BEGIN SOURCE MATERIAL

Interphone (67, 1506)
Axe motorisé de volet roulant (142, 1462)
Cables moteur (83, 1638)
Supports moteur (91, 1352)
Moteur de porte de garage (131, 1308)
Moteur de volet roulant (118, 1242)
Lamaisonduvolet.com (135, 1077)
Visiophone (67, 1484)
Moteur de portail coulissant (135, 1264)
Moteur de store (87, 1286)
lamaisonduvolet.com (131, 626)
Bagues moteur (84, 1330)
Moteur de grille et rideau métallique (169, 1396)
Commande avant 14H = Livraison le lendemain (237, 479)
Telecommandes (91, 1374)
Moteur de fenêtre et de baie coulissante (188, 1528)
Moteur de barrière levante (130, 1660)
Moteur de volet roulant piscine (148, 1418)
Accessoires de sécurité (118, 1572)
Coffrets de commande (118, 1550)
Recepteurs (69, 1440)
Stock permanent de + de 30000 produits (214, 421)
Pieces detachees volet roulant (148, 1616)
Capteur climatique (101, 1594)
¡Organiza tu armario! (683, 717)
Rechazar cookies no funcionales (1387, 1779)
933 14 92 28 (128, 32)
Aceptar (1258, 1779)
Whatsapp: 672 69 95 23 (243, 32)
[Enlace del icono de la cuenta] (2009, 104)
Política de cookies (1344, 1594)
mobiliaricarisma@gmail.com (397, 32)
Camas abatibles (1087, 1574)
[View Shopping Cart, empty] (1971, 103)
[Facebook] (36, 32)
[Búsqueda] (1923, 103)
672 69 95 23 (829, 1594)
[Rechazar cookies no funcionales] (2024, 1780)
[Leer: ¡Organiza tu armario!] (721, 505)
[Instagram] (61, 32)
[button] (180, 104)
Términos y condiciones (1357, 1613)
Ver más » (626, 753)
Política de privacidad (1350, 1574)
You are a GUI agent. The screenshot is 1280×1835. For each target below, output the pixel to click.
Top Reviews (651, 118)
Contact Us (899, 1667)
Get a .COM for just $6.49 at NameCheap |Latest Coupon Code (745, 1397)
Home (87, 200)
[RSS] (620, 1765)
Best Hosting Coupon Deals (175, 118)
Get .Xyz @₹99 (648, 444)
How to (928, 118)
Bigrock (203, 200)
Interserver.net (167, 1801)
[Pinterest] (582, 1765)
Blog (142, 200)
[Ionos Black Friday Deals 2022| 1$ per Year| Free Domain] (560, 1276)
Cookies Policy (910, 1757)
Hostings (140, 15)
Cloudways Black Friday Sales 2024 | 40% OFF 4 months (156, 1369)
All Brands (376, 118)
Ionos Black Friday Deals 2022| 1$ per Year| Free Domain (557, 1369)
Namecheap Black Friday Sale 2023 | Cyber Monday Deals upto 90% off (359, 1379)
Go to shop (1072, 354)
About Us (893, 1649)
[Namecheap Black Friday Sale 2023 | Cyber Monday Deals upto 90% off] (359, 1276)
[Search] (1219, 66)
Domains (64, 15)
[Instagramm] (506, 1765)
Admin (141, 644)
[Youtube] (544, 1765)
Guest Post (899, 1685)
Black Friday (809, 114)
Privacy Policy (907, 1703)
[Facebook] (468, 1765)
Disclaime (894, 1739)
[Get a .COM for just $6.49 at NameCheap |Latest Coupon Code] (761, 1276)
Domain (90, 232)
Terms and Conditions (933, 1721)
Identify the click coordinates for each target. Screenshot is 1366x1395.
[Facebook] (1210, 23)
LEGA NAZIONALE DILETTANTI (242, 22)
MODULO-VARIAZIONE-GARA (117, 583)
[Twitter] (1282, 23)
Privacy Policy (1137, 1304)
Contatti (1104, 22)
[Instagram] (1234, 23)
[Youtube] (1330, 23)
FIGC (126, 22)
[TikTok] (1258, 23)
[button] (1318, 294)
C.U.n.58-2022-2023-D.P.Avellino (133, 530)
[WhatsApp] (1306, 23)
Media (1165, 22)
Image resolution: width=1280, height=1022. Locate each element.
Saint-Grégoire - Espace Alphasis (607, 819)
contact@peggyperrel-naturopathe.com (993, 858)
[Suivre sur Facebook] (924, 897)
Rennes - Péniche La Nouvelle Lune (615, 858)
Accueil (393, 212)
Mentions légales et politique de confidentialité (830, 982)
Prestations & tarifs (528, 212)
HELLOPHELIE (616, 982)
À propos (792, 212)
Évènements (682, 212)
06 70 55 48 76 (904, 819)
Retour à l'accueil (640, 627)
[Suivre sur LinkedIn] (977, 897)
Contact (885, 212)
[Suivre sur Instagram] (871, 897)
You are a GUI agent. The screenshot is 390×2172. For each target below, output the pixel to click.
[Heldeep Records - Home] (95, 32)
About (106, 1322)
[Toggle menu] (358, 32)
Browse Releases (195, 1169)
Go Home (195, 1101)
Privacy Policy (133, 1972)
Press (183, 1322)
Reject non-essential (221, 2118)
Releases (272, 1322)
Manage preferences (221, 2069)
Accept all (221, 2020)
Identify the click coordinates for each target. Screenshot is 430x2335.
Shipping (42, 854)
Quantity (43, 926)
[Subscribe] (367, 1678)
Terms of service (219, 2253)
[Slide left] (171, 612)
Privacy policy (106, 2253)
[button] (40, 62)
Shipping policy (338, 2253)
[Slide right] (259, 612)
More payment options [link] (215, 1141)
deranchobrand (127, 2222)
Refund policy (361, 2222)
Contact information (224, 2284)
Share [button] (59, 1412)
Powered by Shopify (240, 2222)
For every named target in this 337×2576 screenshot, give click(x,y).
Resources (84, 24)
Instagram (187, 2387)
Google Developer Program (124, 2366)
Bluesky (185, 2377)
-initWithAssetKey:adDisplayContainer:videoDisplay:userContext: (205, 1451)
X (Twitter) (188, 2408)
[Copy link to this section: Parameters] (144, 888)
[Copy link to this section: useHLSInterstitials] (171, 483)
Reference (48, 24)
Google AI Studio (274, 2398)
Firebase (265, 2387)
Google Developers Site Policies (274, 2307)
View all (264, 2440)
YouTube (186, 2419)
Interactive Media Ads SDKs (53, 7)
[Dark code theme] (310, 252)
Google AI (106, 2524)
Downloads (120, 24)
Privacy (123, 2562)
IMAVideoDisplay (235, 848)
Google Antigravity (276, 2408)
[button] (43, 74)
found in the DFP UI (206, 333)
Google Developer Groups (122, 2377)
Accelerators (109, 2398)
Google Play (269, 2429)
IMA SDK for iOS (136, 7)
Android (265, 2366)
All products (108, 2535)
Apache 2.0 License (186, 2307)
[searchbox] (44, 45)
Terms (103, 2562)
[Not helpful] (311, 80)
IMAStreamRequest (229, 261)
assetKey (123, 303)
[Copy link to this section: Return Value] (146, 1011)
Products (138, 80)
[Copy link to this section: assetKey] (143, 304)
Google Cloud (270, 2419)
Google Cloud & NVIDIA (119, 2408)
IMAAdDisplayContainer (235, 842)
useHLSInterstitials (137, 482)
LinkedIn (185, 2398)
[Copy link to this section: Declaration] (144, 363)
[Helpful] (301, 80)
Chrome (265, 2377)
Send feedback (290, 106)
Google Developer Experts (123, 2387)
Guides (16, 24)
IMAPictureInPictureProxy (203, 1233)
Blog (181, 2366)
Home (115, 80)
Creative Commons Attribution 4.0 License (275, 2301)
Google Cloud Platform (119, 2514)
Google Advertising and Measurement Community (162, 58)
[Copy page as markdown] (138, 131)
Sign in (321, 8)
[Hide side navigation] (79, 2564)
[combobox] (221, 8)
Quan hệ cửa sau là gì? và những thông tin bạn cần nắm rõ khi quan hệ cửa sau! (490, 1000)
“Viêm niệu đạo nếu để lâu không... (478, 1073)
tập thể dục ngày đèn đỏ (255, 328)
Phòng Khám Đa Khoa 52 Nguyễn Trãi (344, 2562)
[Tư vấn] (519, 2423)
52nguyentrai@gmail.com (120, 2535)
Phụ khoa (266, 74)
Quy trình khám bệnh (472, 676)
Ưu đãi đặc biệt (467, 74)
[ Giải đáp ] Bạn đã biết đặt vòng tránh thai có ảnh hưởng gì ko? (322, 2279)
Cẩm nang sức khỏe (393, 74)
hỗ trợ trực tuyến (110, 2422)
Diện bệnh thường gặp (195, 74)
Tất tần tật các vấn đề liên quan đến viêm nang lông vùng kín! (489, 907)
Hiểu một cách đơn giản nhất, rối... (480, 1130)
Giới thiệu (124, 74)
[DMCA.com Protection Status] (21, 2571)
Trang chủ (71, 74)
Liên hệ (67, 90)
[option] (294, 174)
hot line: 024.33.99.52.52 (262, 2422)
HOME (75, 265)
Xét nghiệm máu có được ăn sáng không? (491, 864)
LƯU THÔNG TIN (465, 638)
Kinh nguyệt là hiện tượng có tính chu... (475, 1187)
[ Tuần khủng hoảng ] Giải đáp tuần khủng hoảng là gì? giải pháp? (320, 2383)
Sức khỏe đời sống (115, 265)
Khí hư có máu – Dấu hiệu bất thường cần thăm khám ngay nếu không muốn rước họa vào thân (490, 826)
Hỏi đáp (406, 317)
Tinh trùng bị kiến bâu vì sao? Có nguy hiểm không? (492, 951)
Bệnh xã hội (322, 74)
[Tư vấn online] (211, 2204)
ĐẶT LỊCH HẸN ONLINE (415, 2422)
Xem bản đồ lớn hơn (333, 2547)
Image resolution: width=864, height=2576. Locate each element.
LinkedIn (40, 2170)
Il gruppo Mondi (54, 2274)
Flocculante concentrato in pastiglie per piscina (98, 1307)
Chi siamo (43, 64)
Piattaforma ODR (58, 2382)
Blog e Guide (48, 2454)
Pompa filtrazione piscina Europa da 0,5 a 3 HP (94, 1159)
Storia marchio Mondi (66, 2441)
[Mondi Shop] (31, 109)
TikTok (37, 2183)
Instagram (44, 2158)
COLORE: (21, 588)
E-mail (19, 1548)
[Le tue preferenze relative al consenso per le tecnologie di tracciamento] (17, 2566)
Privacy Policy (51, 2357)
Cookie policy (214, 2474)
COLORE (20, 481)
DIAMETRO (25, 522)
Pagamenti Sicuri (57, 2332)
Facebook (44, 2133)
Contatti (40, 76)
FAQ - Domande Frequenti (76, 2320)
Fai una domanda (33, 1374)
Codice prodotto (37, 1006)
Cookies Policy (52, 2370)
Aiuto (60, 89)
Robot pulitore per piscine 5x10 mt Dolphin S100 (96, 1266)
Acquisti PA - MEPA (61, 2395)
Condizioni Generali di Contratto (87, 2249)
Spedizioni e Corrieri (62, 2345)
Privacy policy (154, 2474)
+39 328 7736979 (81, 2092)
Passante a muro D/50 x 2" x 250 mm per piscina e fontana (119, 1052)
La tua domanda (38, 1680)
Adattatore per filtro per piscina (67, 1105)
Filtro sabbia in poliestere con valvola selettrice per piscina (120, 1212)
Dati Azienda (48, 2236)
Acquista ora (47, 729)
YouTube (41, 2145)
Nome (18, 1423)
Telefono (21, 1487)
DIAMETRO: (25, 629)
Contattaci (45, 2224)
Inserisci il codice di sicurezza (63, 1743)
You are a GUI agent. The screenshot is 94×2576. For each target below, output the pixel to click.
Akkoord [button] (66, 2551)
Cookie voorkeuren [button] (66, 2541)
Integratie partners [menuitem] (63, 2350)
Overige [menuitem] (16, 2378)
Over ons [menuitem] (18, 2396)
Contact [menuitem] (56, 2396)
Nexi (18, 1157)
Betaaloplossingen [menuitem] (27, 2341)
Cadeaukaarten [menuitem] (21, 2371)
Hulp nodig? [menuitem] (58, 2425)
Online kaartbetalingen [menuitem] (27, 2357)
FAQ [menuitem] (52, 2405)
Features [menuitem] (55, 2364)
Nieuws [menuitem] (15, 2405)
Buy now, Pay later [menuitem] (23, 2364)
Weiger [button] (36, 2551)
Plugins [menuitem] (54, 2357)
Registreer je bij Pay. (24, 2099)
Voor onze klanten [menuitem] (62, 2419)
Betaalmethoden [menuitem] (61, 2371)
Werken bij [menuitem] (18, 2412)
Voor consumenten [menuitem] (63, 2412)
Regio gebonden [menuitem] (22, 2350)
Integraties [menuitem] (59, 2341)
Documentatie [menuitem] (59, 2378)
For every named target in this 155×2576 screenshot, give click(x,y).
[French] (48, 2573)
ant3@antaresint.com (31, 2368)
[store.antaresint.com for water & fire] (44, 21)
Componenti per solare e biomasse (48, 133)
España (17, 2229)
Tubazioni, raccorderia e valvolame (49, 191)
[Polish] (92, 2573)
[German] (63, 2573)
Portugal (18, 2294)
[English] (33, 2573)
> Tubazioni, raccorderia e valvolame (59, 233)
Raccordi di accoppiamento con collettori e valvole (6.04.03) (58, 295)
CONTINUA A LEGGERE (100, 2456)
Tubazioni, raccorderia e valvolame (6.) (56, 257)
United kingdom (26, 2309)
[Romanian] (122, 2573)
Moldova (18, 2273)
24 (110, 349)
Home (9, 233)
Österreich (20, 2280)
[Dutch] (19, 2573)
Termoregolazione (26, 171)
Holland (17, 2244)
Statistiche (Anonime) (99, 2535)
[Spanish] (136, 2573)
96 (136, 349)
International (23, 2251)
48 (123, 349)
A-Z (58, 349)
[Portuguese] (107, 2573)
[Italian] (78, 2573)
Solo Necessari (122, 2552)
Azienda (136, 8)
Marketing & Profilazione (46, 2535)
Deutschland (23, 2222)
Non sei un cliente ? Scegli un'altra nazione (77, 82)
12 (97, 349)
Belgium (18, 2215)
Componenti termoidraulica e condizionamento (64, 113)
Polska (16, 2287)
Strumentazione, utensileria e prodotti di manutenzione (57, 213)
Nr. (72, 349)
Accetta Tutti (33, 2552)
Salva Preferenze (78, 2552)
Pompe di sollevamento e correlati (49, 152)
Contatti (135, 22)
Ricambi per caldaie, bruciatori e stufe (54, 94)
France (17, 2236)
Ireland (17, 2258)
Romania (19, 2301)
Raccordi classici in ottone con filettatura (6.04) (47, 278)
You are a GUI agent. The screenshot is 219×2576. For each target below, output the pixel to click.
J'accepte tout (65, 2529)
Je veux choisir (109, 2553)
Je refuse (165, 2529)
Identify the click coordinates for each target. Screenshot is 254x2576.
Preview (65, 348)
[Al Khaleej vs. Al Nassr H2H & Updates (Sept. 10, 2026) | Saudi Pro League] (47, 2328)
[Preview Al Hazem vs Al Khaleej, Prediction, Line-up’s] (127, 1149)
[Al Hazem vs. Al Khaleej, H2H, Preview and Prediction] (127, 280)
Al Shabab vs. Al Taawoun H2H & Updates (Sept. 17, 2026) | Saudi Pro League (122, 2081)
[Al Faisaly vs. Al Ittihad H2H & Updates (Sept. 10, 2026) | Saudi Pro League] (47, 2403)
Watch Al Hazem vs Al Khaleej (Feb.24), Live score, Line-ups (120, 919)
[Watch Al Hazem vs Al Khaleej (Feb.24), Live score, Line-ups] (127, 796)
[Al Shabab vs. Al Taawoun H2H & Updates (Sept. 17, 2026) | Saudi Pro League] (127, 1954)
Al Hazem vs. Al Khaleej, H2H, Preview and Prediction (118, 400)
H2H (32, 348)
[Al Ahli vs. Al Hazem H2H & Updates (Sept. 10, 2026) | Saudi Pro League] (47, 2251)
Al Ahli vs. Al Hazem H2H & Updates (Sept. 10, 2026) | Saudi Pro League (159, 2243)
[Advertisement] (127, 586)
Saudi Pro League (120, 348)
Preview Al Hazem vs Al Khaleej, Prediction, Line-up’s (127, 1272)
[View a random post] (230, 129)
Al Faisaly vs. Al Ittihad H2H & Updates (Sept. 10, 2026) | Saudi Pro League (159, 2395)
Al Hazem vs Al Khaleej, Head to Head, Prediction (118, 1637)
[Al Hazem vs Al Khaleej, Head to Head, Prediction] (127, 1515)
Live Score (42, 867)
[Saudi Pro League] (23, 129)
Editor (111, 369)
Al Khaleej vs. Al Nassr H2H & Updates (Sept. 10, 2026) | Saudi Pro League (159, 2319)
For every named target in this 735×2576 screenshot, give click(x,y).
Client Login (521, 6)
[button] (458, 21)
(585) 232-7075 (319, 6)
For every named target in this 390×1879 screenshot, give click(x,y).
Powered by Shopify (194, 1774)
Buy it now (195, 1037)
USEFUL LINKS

END SOURCE MATERIAL

#### ABOUT THIS TASK
Output, exactly and in full, the lines from the start of the entries above through the line that contains "Home (87, 200)".

#### OUTPUT OF THE EXERCISE
Interphone (67, 1506)
Axe motorisé de volet roulant (142, 1462)
Cables moteur (83, 1638)
Supports moteur (91, 1352)
Moteur de porte de garage (131, 1308)
Moteur de volet roulant (118, 1242)
Lamaisonduvolet.com (135, 1077)
Visiophone (67, 1484)
Moteur de portail coulissant (135, 1264)
Moteur de store (87, 1286)
lamaisonduvolet.com (131, 626)
Bagues moteur (84, 1330)
Moteur de grille et rideau métallique (169, 1396)
Commande avant 14H = Livraison le lendemain (237, 479)
Telecommandes (91, 1374)
Moteur de fenêtre et de baie coulissante (188, 1528)
Moteur de barrière levante (130, 1660)
Moteur de volet roulant piscine (148, 1418)
Accessoires de sécurité (118, 1572)
Coffrets de commande (118, 1550)
Recepteurs (69, 1440)
Stock permanent de + de 30000 produits (214, 421)
Pieces detachees volet roulant (148, 1616)
Capteur climatique (101, 1594)
¡Organiza tu armario! (683, 717)
Rechazar cookies no funcionales (1387, 1779)
933 14 92 28 (128, 32)
Aceptar (1258, 1779)
Whatsapp: 672 69 95 23 (243, 32)
[Enlace del icono de la cuenta] (2009, 104)
Política de cookies (1344, 1594)
mobiliaricarisma@gmail.com (397, 32)
Camas abatibles (1087, 1574)
[View Shopping Cart, empty] (1971, 103)
[Facebook] (36, 32)
[Búsqueda] (1923, 103)
672 69 95 23 (829, 1594)
[Rechazar cookies no funcionales] (2024, 1780)
[Leer: ¡Organiza tu armario!] (721, 505)
[Instagram] (61, 32)
[button] (180, 104)
Términos y condiciones (1357, 1613)
Ver más » (626, 753)
Política de privacidad (1350, 1574)
You are a GUI agent. The screenshot is 1280×1835. For each target below, output the pixel to click.
Top Reviews (651, 118)
Contact Us (899, 1667)
Get a .COM for just $6.49 at NameCheap |Latest Coupon Code (745, 1397)
Home (87, 200)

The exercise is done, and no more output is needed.